Markers examined and construction of sequence datasets
We focused on a set of eight DNA metabarcoding markers (Bact02, Euka02,
Fung02, Sper01, Arth02, Coll01, Inse01, Olig01) targeting different
taxonomic groups (Table 1). Four of these markers can be considered as
generalist, i.e. targeting entire superkingdoms or kingdoms: Bact02
targeting Bacteria; Euka02 targeting Eukaryota; Fung02 targeting Fungi;
Sper01 targeting Spermatophyta (vascular plants). One marker was
intermediate (Arth02; targeting arthropods, i.e. the most species-rich
phylum on Earth). Finally, three were more specific, i.e. targeting
groups from classes to subclasses: Coll01 targeting Collembola
(springtails); Inse01 targeting Insecta; Olig01 targeting Oligochaeta
(earthworms).

→ WHAT IS EXPECTED: Explain why the passage on DNA metabarcoding markers classes four of its markers as generalist.

→ DATA EXCERPT:
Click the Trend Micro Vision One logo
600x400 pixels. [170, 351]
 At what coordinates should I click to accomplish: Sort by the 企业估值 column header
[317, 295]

→ SOLUTION: Bact02, Euka02, Fung02 and Sper01 are classed as generalist because each targets an entire superkingdom or kingdom: Bacteria, Eukaryota, Fungi and Spermatophyta (vascular plants), respectively.